DATA FOR ANALYSIS Block Start

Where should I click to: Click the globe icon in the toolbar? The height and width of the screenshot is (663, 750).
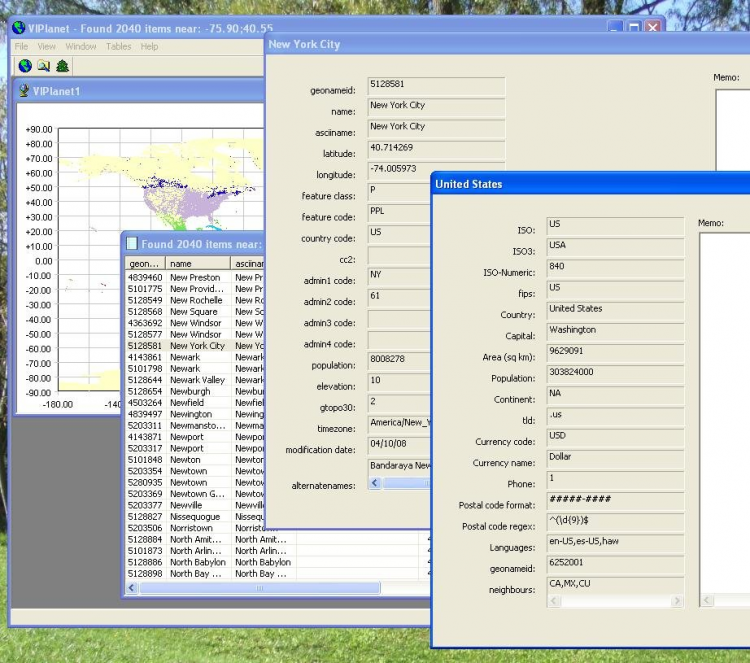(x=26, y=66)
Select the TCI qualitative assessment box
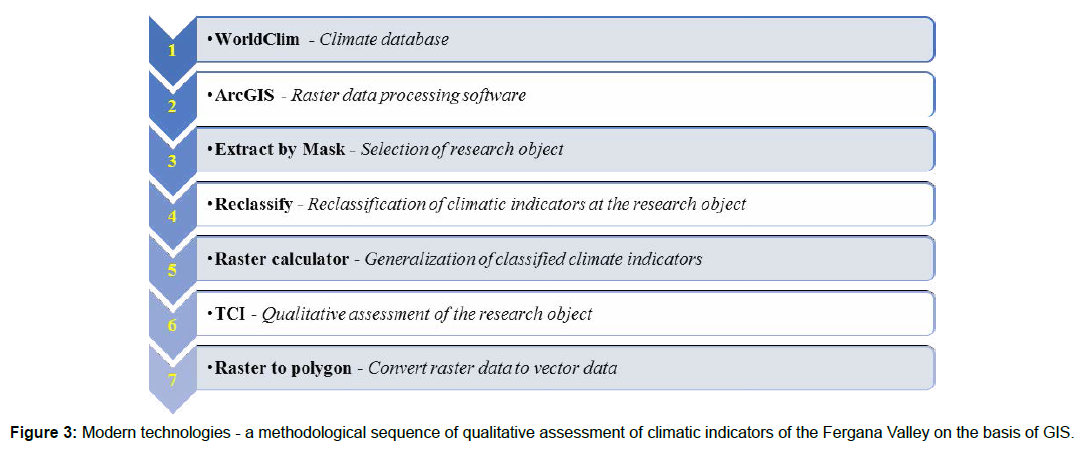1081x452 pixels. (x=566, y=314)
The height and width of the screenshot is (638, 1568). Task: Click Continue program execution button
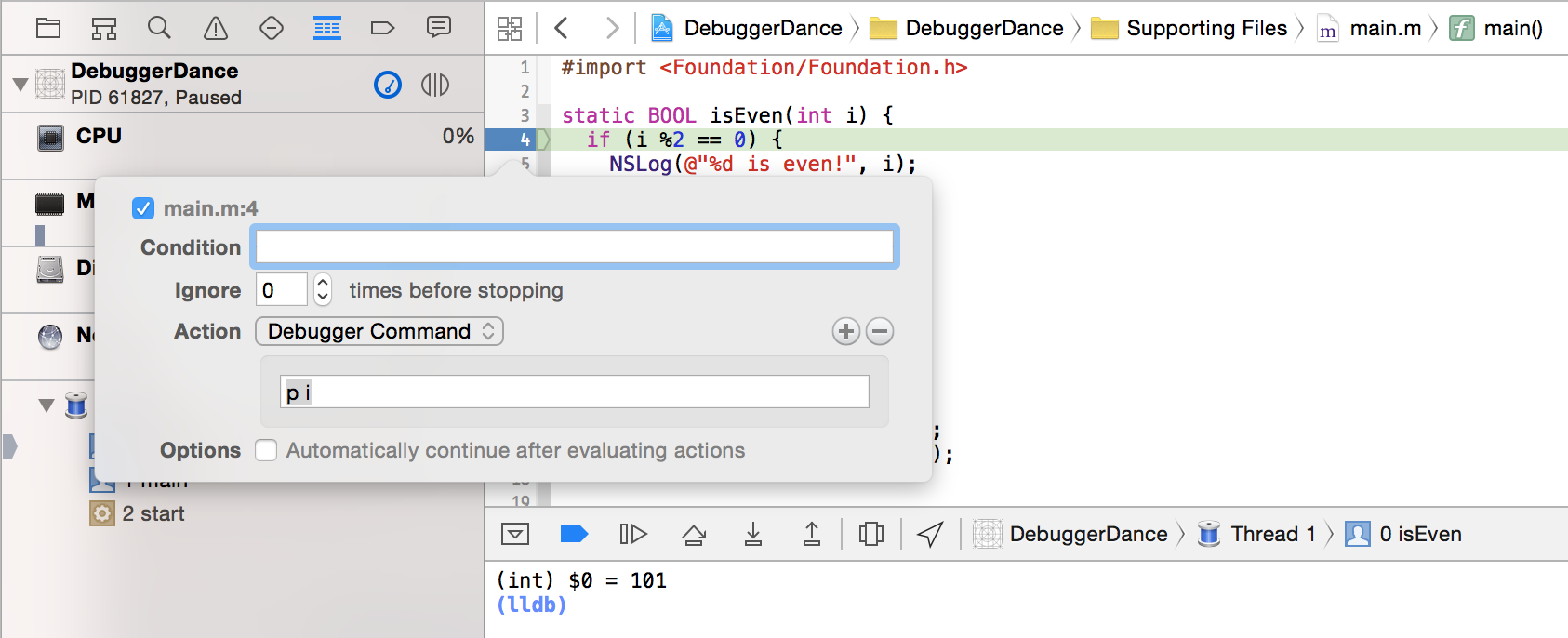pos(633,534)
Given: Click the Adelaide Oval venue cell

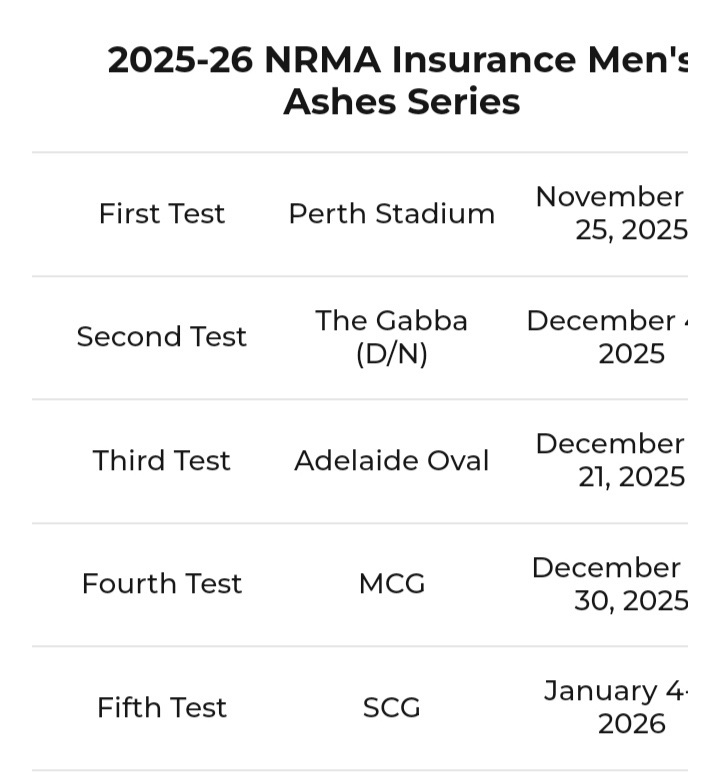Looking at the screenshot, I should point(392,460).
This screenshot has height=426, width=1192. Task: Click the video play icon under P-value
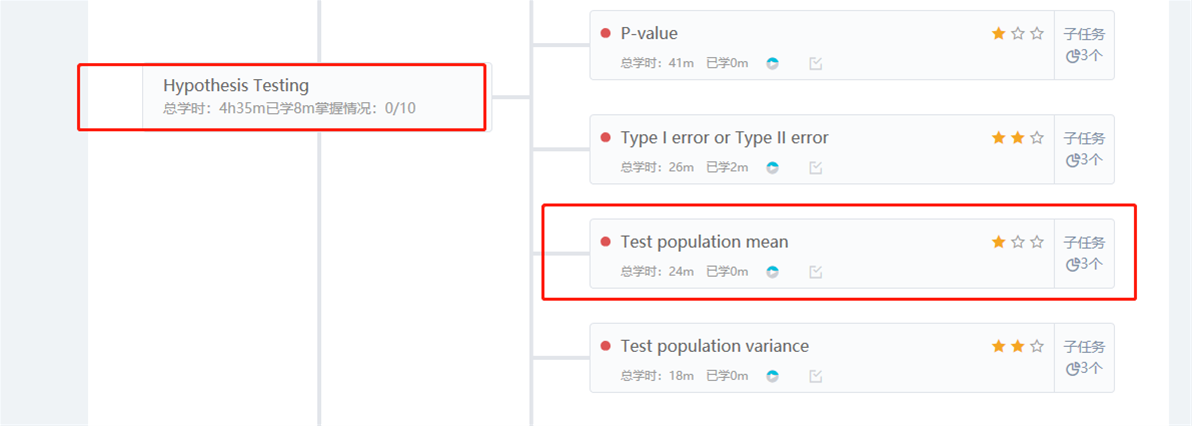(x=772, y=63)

DATA FOR ANALYSIS Block End

Please return only the lines from the one holding "This screenshot has" through the end of the data, both ends included; do not copy any pictures.

This screenshot has height=426, width=1192. Task: Click the video play icon under P-value
(x=772, y=63)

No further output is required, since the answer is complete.